Boss Rotation: Rohrbacher Wirtschaftstreibende starten neues Mentoring-Projekt
BEZIRK ROHRBACH. Wie können sich junge Unternehmer fortbilden? Wie können sie vom Wissen anderer Wirtschaftstreibender bestmöglich profitieren? Diese Fragen stellte sich die Junge Wirtschaft des Bezirkes Rohrbach - und beantwortet diese auch gleich mit ihrem neuen Mentoring-Programm Boss Rotation.

Den Kick-Off für Boss Rotation bildete ein Unternehmerfrühstück für junge Wirtschaftstreibende im Hotel Bergergut in Afiesl. Chefin Eva-Maria Pürmayer gewährte interessante Einblicke in das renommierte Familienunternehmen. In gemütlichem Rahmen präsentierte JW-Bezirksvorsitzender Andreas Höllinger das Mentoring-Programm: „Immer weder tauchen, gerade bei Jungunternehmern oder Gründern, Fragen auf, die andere Wirtschaftstreibende bereits gelöst haben. Bei Boss Rotation steht der Erfahrungsaustausch und das gegenseitige Profitieren von der Sichtweise des jeweils Anderen im Vordergrund.“
Beide Seiten profitieren
Ablaufen soll das Programm folgendermaßen: Der Interessent bewirbt sich auf www.boss-rotation.at für einen Mentor. Er sollte zumindest eine Wunschbranche, im Idealfall sogar einen Wunschmentor bekanntgeben. Danach vermittelt die JW den Kontakt. Bei einem „Shadowing Day“ verbringen Mentor und Mentee - also der Interessent - einen kompletten Tag gemeinsam und tauschen sich aus. „Nicht nur der Mentee kann von diesem Projekt profitieren, auch der Mentor kann eine ganz neue Sichtweise auf seine Arbeit und sein Unternehmen entdecken. Das kann sehr lehrreich sein“, meint Andreas Höllinger. Zielgruppe für das Programm sind junge Unternehmer und Gründer aus dem Bezirk Rohrbach. Die Teilnahme ist kostenlos.

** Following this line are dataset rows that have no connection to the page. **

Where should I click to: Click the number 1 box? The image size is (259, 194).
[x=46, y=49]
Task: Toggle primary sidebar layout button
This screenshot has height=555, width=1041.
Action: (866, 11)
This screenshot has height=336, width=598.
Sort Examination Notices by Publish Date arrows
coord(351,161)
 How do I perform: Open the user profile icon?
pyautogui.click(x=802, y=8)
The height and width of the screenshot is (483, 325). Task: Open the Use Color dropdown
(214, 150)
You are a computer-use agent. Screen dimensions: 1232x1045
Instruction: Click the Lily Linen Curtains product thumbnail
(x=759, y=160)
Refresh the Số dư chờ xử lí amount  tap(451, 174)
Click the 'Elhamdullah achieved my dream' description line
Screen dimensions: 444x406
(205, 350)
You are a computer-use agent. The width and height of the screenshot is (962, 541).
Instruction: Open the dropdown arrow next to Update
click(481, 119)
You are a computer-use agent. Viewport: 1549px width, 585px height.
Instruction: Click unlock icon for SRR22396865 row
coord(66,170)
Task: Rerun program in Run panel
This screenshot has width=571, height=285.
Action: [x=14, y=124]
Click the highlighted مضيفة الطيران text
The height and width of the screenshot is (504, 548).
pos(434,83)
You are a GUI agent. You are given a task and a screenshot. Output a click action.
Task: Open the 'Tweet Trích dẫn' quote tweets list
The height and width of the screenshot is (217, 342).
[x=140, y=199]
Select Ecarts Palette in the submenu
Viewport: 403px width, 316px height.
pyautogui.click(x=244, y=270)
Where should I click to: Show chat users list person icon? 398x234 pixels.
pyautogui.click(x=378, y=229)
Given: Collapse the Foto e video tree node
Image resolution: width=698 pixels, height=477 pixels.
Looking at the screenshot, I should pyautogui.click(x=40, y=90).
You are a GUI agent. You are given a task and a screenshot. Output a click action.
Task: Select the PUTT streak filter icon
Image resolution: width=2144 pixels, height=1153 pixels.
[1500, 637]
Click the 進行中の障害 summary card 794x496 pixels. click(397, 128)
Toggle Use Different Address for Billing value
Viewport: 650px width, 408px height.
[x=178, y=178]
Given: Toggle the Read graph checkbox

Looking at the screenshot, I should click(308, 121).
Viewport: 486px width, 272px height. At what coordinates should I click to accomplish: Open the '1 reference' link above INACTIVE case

Einblicke und Erfahrungsberichte
Einen umfassenden Einblick in die Boss Rotation gibt die Junge Wirtschaft am 22. November ab 18 Uhr in der Firma Internorm. Dort erwartet die Teilnehmer nicht nur eine Werksführung, sondern auch eine Talkrunde mit den Role Models von Boss Rotation. Stefan Kubinger (Fa. Internorm), Stefan Süß (nach(t)leben-Unternehmensgruppe), Sieglinde Groiss (Fa. groiss wohnkultur) und Hannes Nösslböck (Fa. Träumeland) erzählen über ihre Erfahrungen mit dem Projekt.